PLACENTAL LACTOGEN-BINDING SITES IN ISOLATED FETAL FIBROBLASTS - CHARACTERIZATION, PROCESSING, AND REGULATION

Placental lactogen (PL) stimulates amino acid transport, DNA synthesis, and insulin-like growth factor production in isolated fetal fibroblasts and myoblasts. To clarify the mechanisms by which PL exerts its effects in fetal tissues, we have examined the binding and processing of PL and its receptor in cultured ovine fetal skin fibroblasts. Fetal sheep fibroblasts bound ovine PL (oPL) with high affinity (K(d), 0.2 nM) and ovine (o) GH (K(d), 1.6 nM) and oPRL (K(d), >200 nM) with lower affinities, as recently reported. Maximal specific binding of oPL was noted after a 24-h incubation at 4 C. When fibroblasts were incubated with [I-125]oPL at 4 C and then warmed to 37 C, the radiolabeled hormone was internalized within 2-4 min.
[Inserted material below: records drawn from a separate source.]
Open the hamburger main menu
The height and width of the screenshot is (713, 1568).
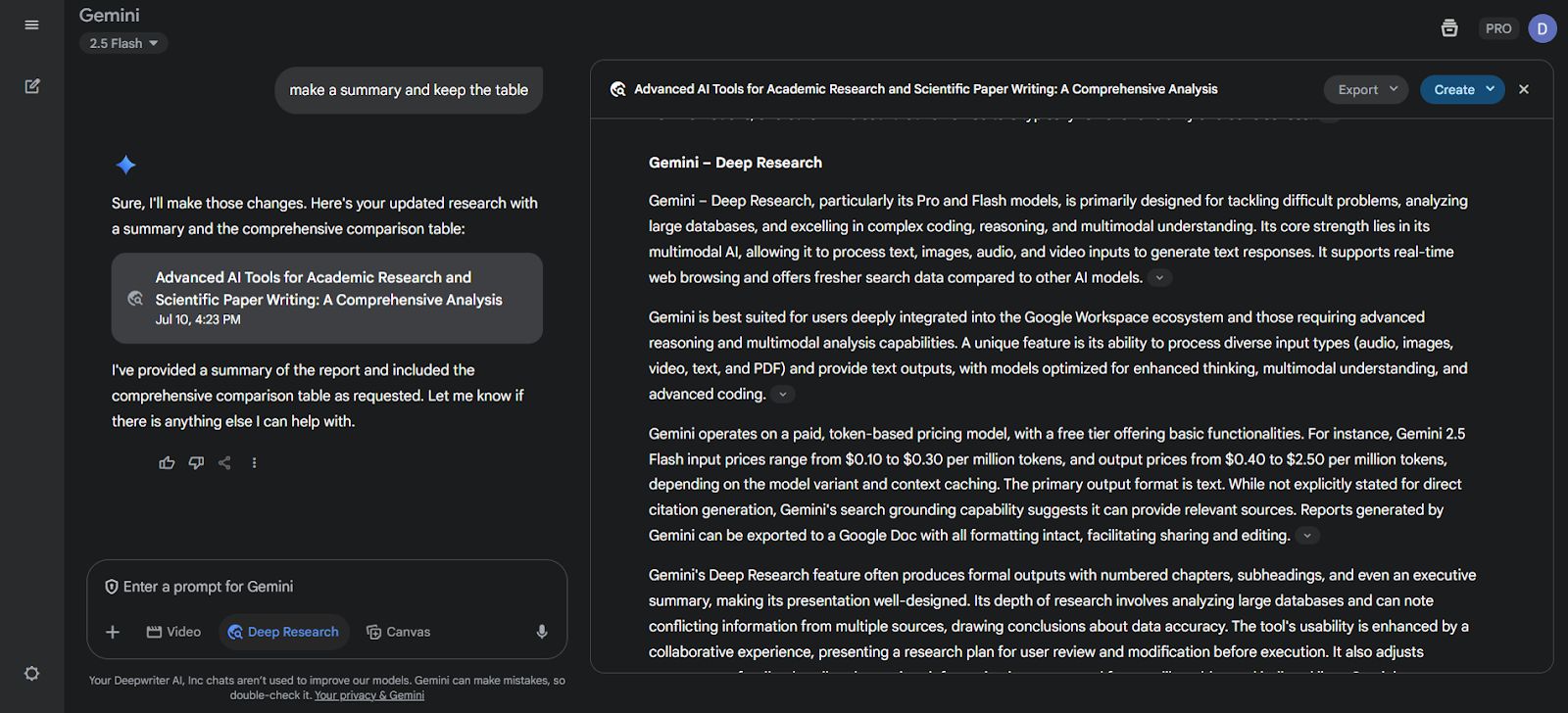coord(31,24)
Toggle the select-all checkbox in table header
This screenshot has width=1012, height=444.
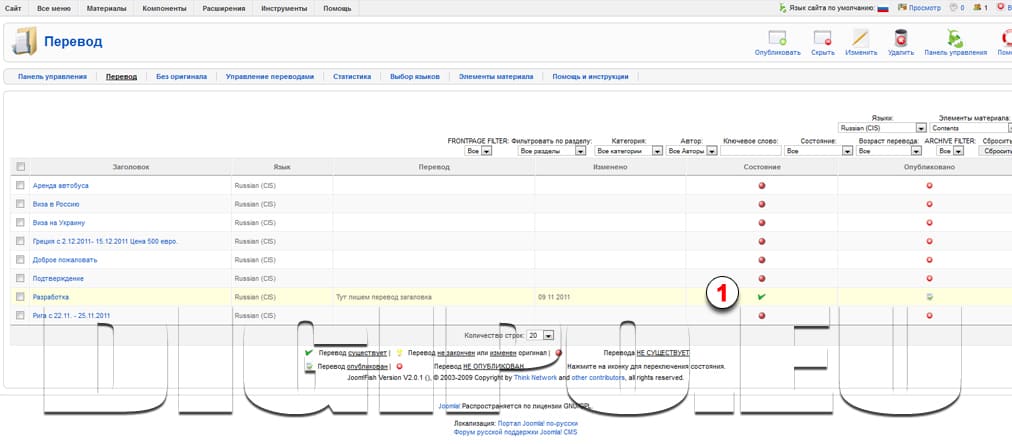21,167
Most of the internalized hormone, however, was recycled rapidly to the cell surface by 6-10 min and released intact by retroendocytosis into the incubation medium. Of the small amount of remaining internalized radioligand, approximately 50% appeared to be degraded, as assessed by solubility in trichloroacetic acid. To directly examine the cellular processing of receptor proteins, we used the membrane-impermeant cross-linking reagent bis-(sulfosuccinimidyl)suberate (BS3) to detect oPL-binding sites confined to the cell surface. These studies detected a specific oPL-receptor complex with a mol wt of 130 kilodaltons, suggesting that the mol wt of the membrane receptor is 108 kilodaltons. At 37 C, oPL-receptor complexes were internalized rapidly, reducing cell surface binding activity to 25% of the initial values within 4 min. oPL receptor activity reappeared on the cell surface at 6 min, suggesting receptor recycling, but declined precipitously during the ensuing 30 min, reflecting receptor processing and turnover. After proteolysis of surface receptors with trypsin, binding activity was recovered fully during a 12- to 24-h incubation in serum-containing medium. Recovery of surface receptors was blocked by cyclohexamide (2 muM), suggesting that repopulation of receptors depends upon new protein synthesis. Specific binding of PL was 1.5- to 5-fold higher in cells preincubated in medium containing dexamethasone (0.1 muM), suggesting that glucocorticoids may regulate expression of the fetal PL receptor. These studies provide insight into the cellular mechanisms by which the fetus may regulate its sensitivity and response to PL.